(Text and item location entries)
- - -

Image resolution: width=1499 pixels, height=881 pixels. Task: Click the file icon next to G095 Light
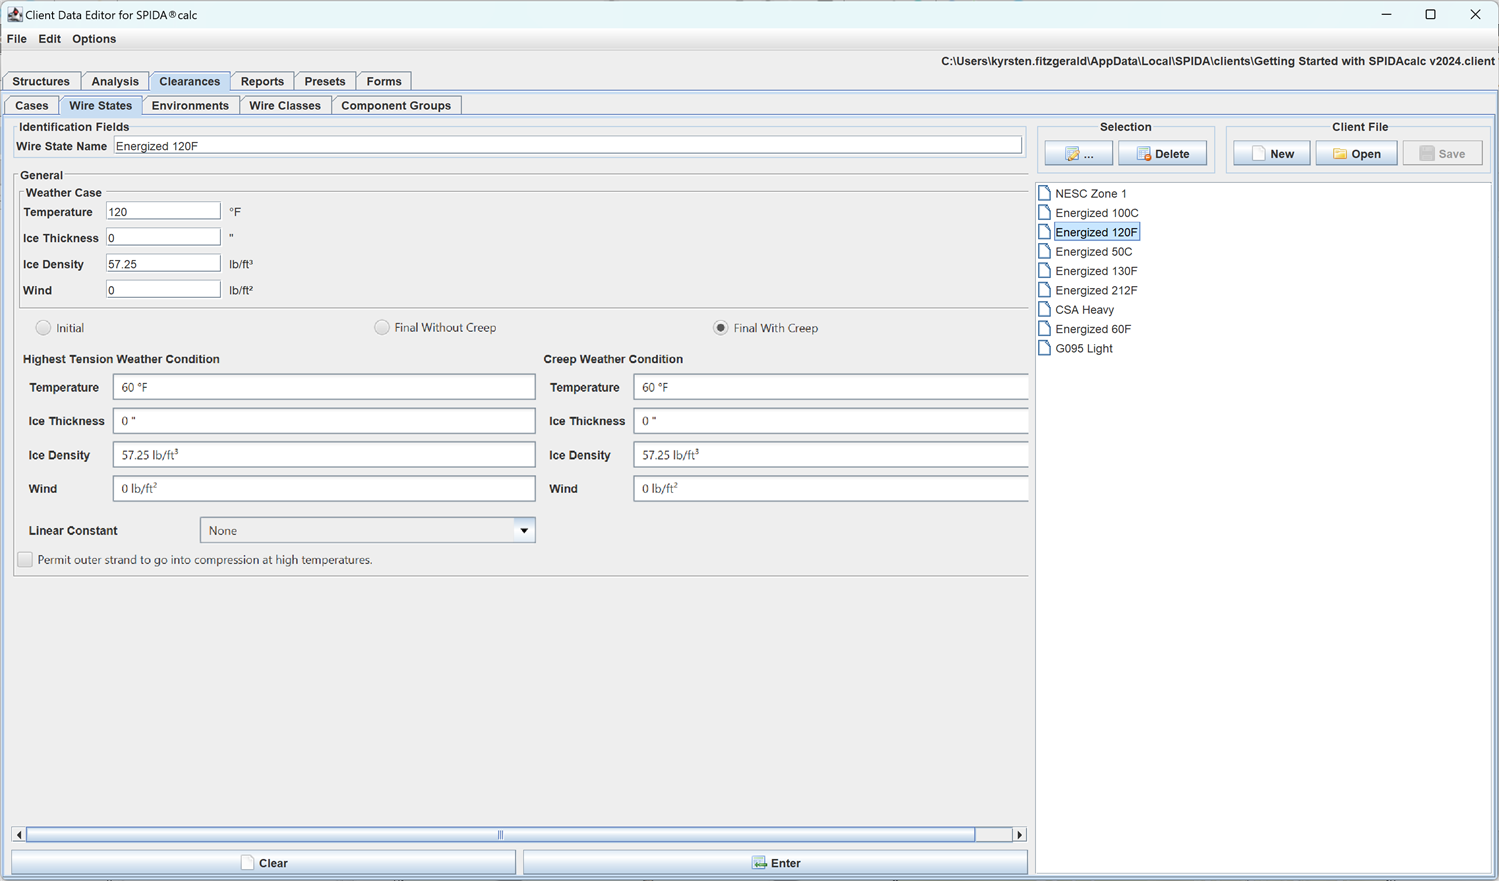[x=1044, y=348]
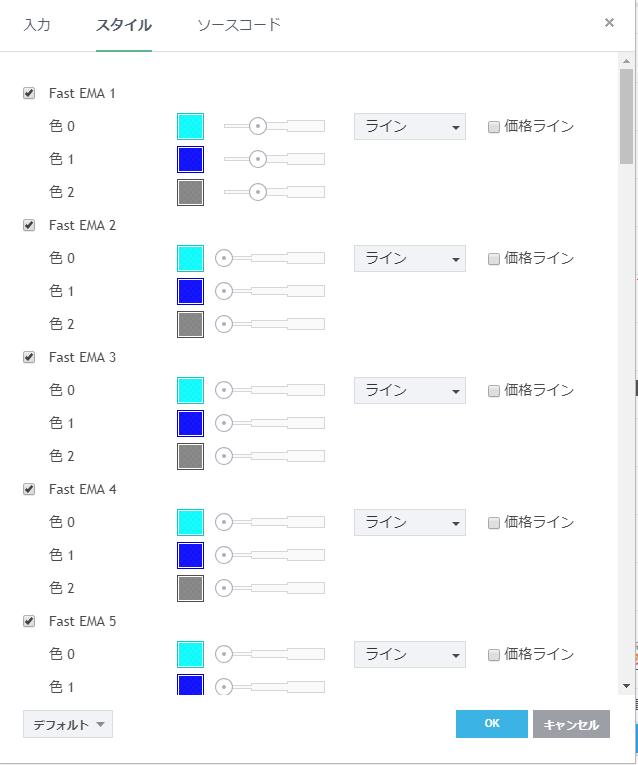Viewport: 638px width, 765px height.
Task: Click the OK button
Action: coord(491,724)
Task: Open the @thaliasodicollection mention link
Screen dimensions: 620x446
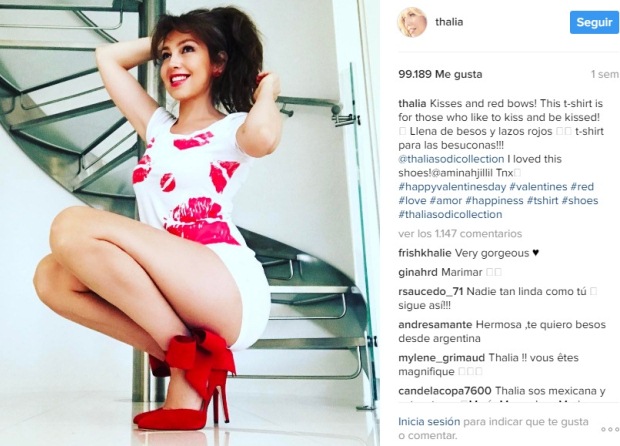Action: click(x=451, y=159)
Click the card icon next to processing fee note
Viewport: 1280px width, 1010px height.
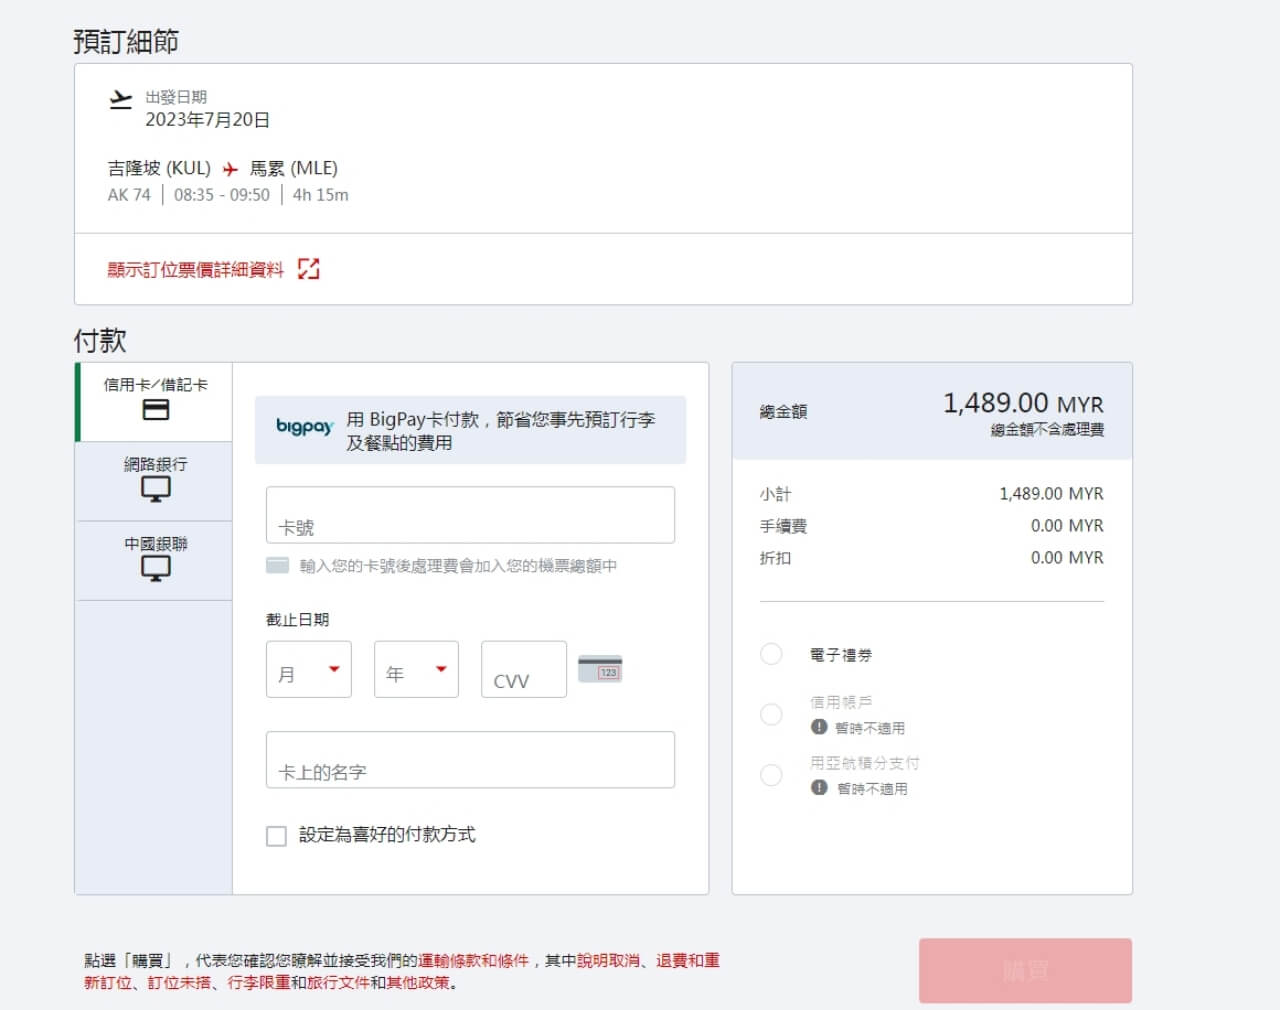[x=277, y=564]
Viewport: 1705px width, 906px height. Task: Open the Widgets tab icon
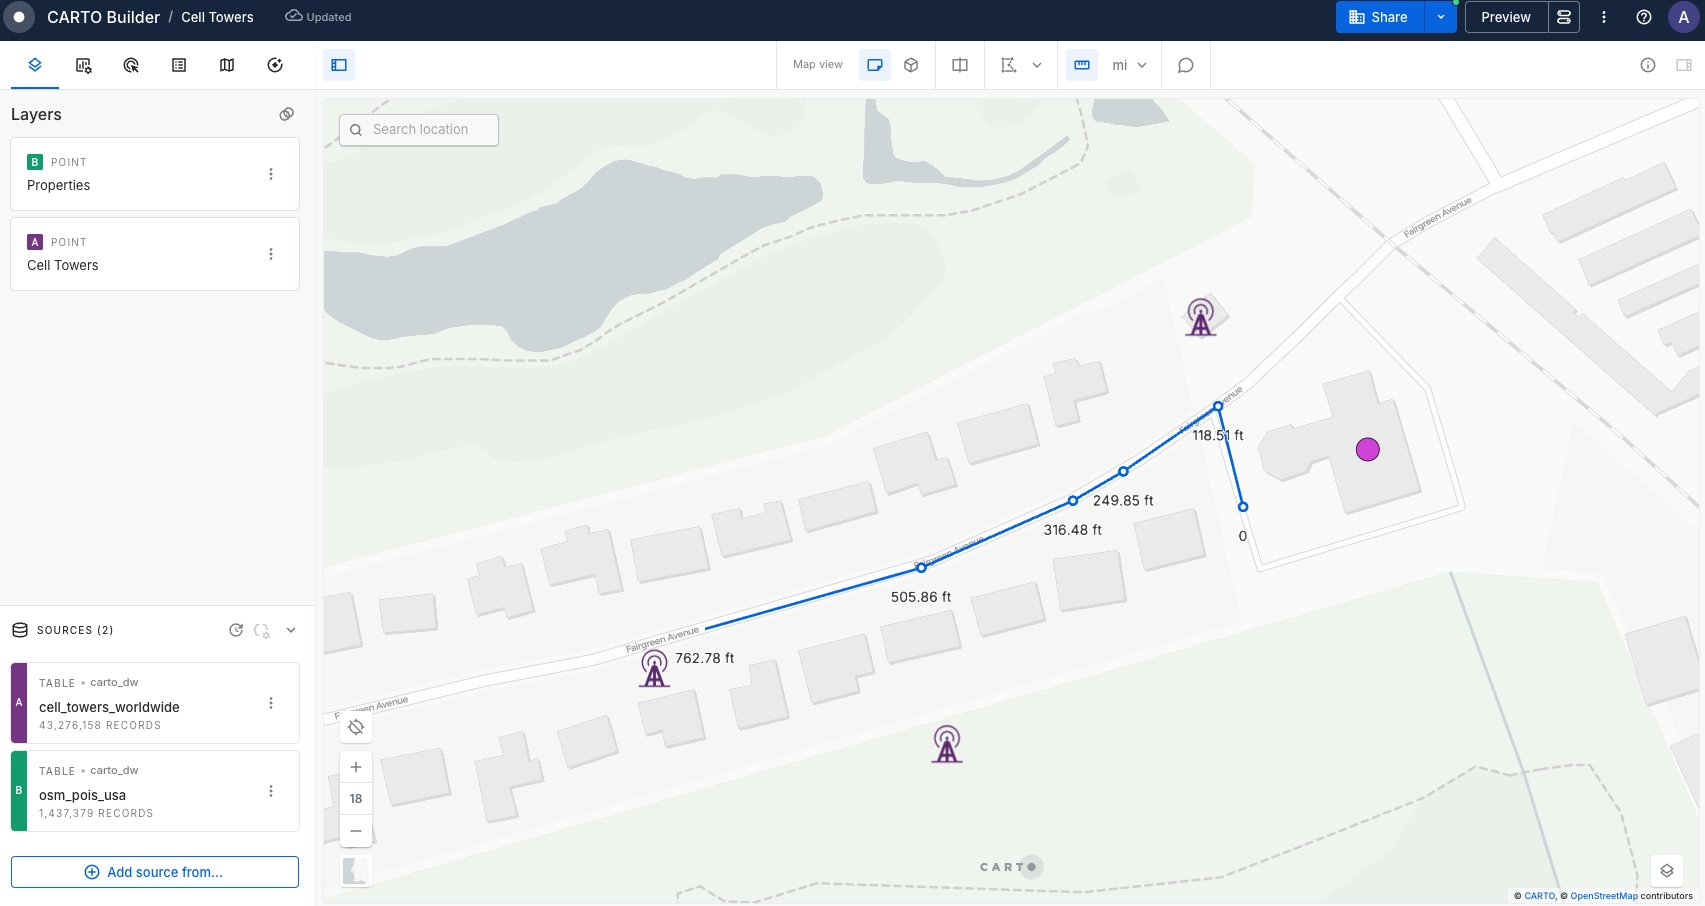pos(83,65)
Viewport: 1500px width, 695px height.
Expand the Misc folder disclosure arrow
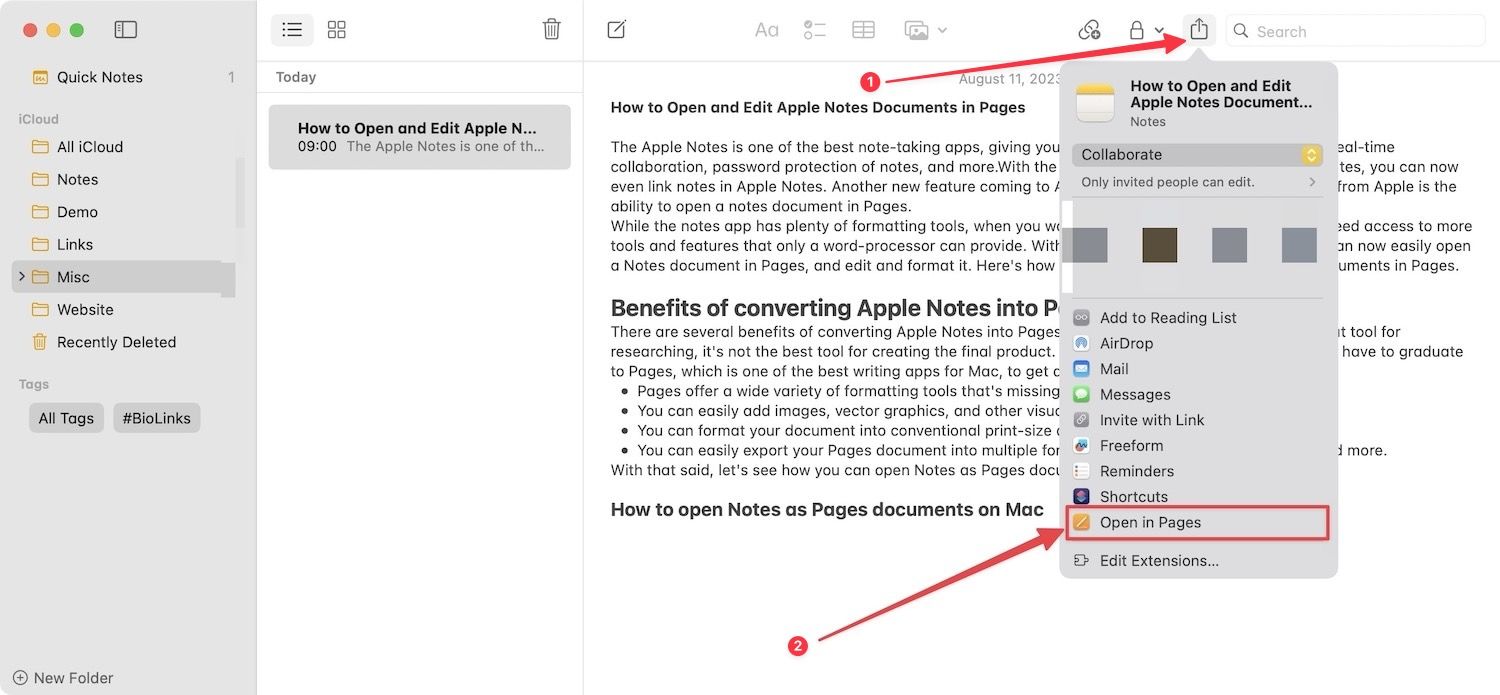[22, 276]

- - -

◆ Exercise task ◆
Retype every line of the listing above word for word, leaving out the pictures.

◆ Full response ◆
Image resolution: width=1499 pixels, height=881 pixels. Task: Click the file icon next to G095 Light
[x=1044, y=348]
Viewport: 638px width, 765px height.
Task: Click the OK button
Action: coord(491,724)
Task: Open the @thaliasodicollection mention link
Screen dimensions: 620x446
Action: click(x=451, y=159)
Click the card icon next to processing fee note
Viewport: 1280px width, 1010px height.
[x=277, y=564]
Viewport: 1705px width, 906px height. Task: Open the Widgets tab icon
pos(83,65)
Viewport: 1500px width, 695px height.
Expand the Misc folder disclosure arrow
[22, 276]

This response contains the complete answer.